On The Recently Discovered iOS “Schou” Networking Bug

Earlier this week, news broke of a strange networking issue that can permanently disable all WiFi activity on iOS devices. It’s currently known to affect iOS 14 only, and can cause quite a mess. The news was originally revealed by reverse engineer Carl Schou (via BleepingComputer (story sourced via MacTrast), and while there was originally very little information revealed about the issue or how it functions, we decided to put our research hats on and see what we could discover.

On iOS 14, the problem can be quickly fixed by performing a network reset – but all is not quite as well as it seems. Here’s what we found.
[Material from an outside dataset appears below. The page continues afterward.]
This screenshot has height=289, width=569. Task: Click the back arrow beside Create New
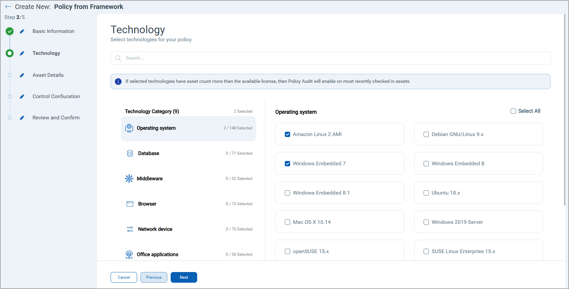click(x=8, y=7)
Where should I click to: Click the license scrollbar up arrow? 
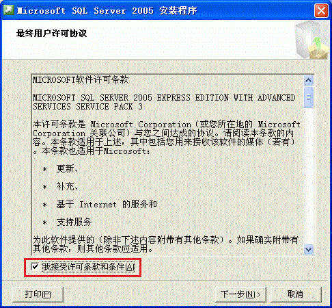point(309,80)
After joining my personal WiFi with the SSID “%p%s%s%s%s%n”, my iPhone permanently disabled it’s WiFi functionality. Neither rebooting nor changing SSID fixes it :~) pic.twitter.com/2eue90JFu3

— Carl Schou (@vm_call) June 18, 2021

• The issue also affects iOS 15 developer beta
• Resetting network settings does NOT resolve the issue in iOS 15 developer beta 1
• Restoring a device and setting it up again as new on iOS 15 resolves the issue, but restoring from an iCloud backup (even one from before you attempt to connect to the unusually named network) causes the device to brick about 30-60 minutes into the iCloud restore process.

We went to great lengths to find a usable workaround, including trying out different network names, and even an entirely different router, but to no avail: every time we restored from the iCloud backup, things quickly got locked up again. But the real question was: why? And given that the issue recurs so quickly, what could possibly work around it?

This led us to a few additional paths, in which we learned the following:

• The issue appears to utilize Keychain on the device, which, regrettably, causes whatever allows the bug to function to upload into iCloud as well.
• It’s unclear why a network reset works on iOS 14, but not iOS 15
• iOS 15 utilizes iCloud in different and novel ways than iOS 14
• Therefore, either the network reset mechanism doesn’t work correctly in iOS 15, or the bug somehow affects iCloud-based Keychain data, or both.

And something especially intriguing:

• When we disabled our wireless network entirely, the issue swiftly fixed itself, only to recur as soon as we booted the WiFi back up.

Which made us wonder…was iCloud somehow remembering the router’s MAC address? Or could the router have something specific to do with the issue at hand?

Since there is no way to selectively remove network settings in iOS, we turned to the Mac for further answers. Our Mac, which is connected to the same iCloud account, and which also utilizes iCloud Keychain, told an interesting tale: Even though we had never connected to the suspicious network using our Mac, the WiFi name was still stored in the Mac’s remembered networks. As such, our theory switched tracks: Since both devices sync their keychain through iCloud, we theorized that removing the wireless network from our Mac’s remembered networks -might- stand a chance of fixing the issue in iOS as well.

However, after attempting, we were left befuddled – it didn’t appear to make an impact at all! So, in a final effort in our 10-hour due diligence, we backed that with one more device reset and iCloud restore – and therein we found the answer. The only fix we could find to repair iOS 15 backups that had become corrupted by the networking bug was to work through MacOS network settings, and rely on iCloud to finish the job.

So, in short, what we found was this:

• The malicious network can brick WiFi on iOS 14 and iOS 15 devices, and can permanently brick iOS 15 devices unless you reset your iCloud Keychain or work through your Mac to remove the network from your list of favorites.
• Favorited networks on Mac apparently also sync to iCloud (not just stored network passwords, but the remembered networks as well).

Fortunately, we were able to find a workaround for all known devices that this can affect – but it’s going to be up to Apple to come up with something more permanent to patch this.